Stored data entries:
● ● ● ●
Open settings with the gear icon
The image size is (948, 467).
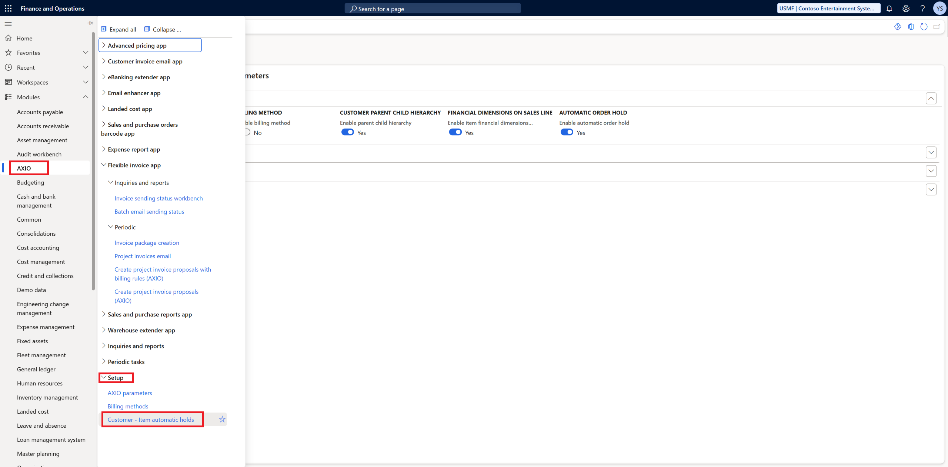[x=906, y=9]
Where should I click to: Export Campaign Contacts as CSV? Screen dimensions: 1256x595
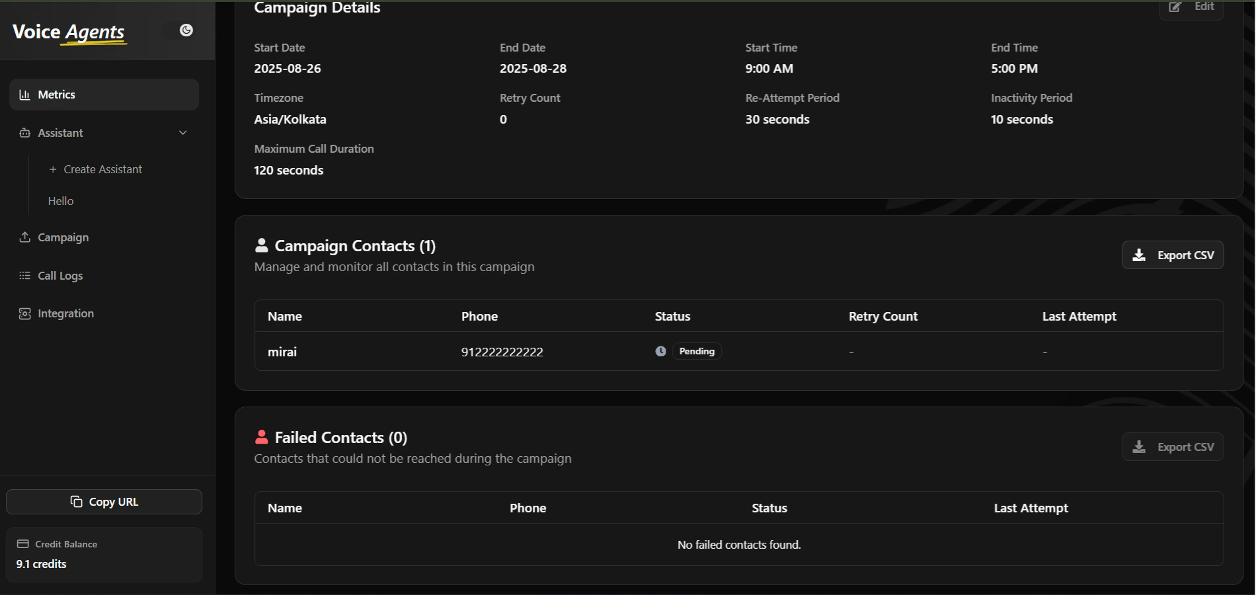click(1172, 255)
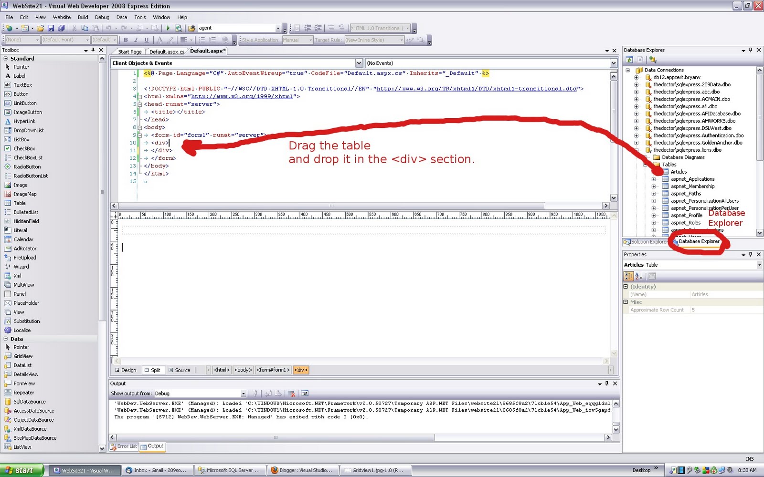764x477 pixels.
Task: Switch to Split view in the editor
Action: [153, 370]
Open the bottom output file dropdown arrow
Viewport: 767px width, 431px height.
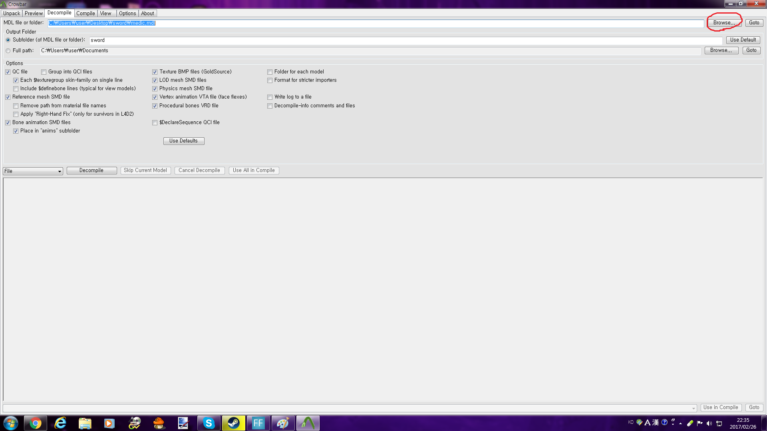pos(693,408)
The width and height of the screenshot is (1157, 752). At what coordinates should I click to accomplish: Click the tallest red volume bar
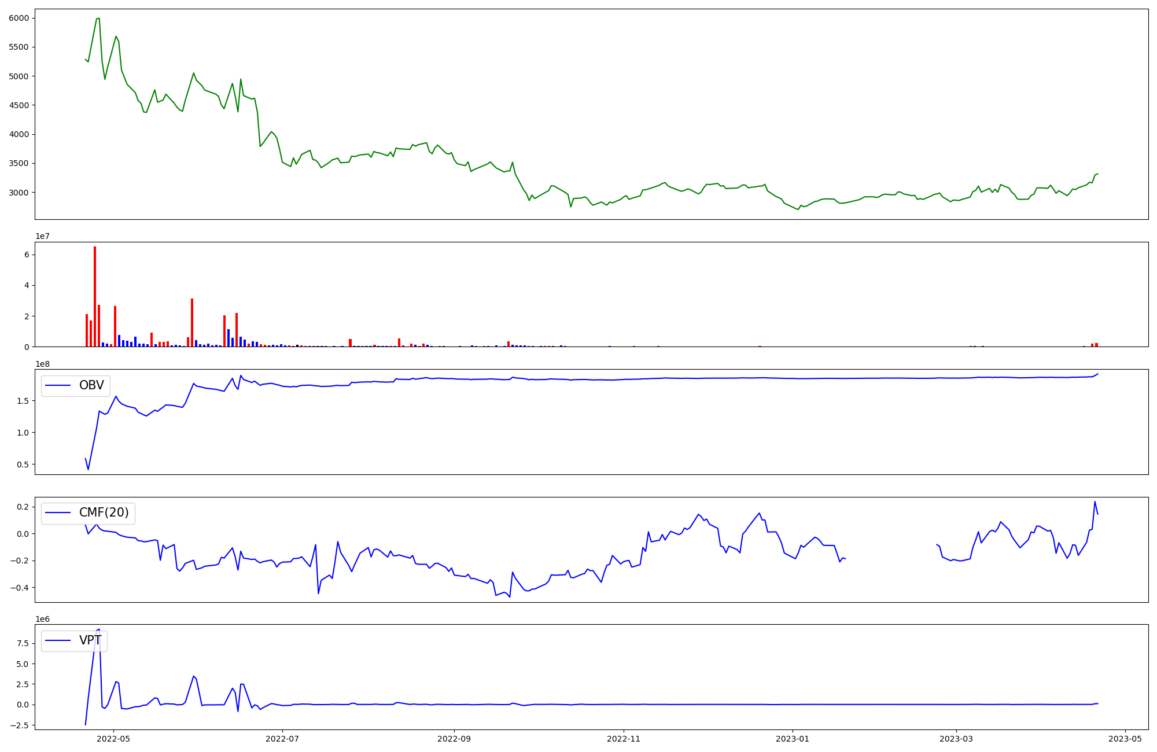tap(95, 296)
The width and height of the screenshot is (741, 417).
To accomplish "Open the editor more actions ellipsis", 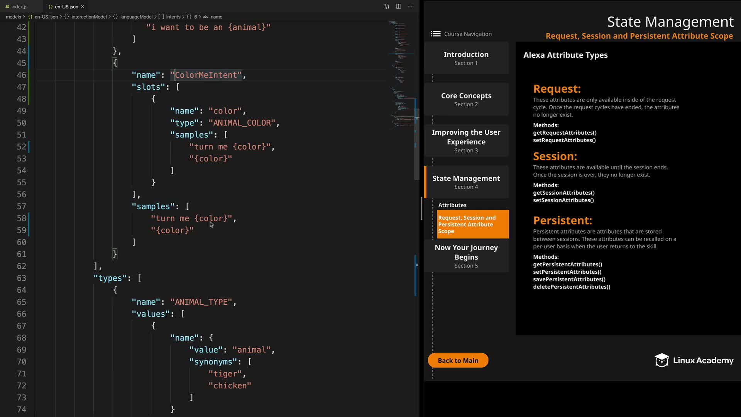I will point(410,7).
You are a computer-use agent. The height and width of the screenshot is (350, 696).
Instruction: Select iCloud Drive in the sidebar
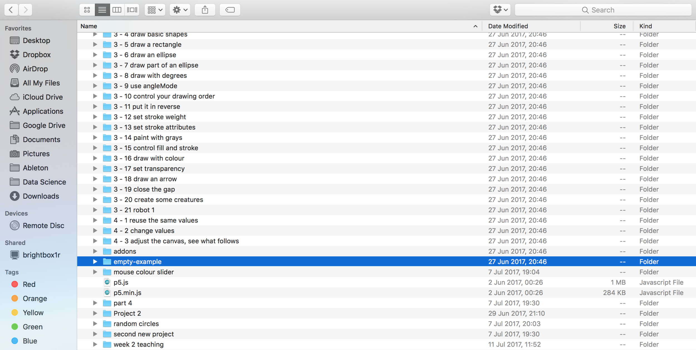pos(42,97)
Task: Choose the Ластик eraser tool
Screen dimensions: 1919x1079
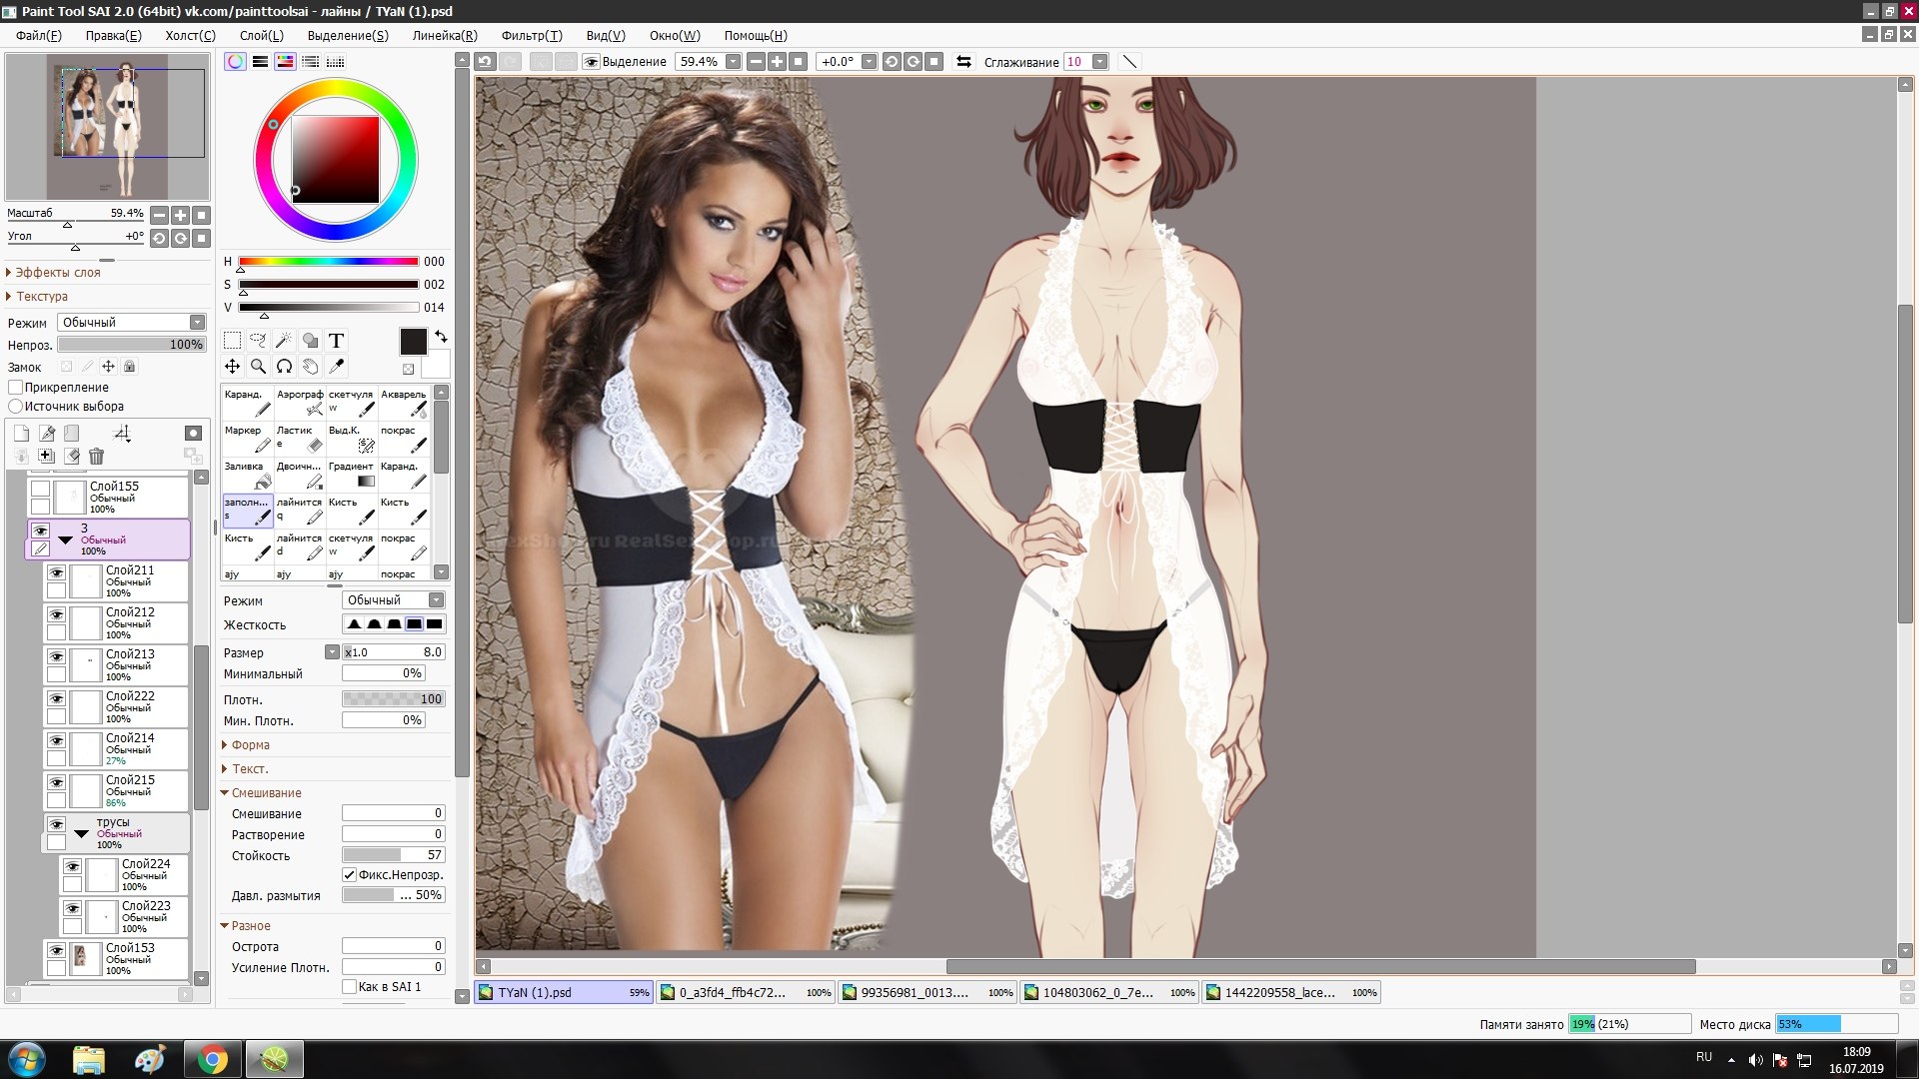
● ● ● ●
**PROBLEM REQUIREMENTS**: From the line that includes "Task: Choose the Ластик eraser tool" on down to the last line of the entries above, set down each line exactly, leaving out the pictures.

**EXERCISE SOLUTION**:
Task: Choose the Ластик eraser tool
Screen dimensions: 1919x1079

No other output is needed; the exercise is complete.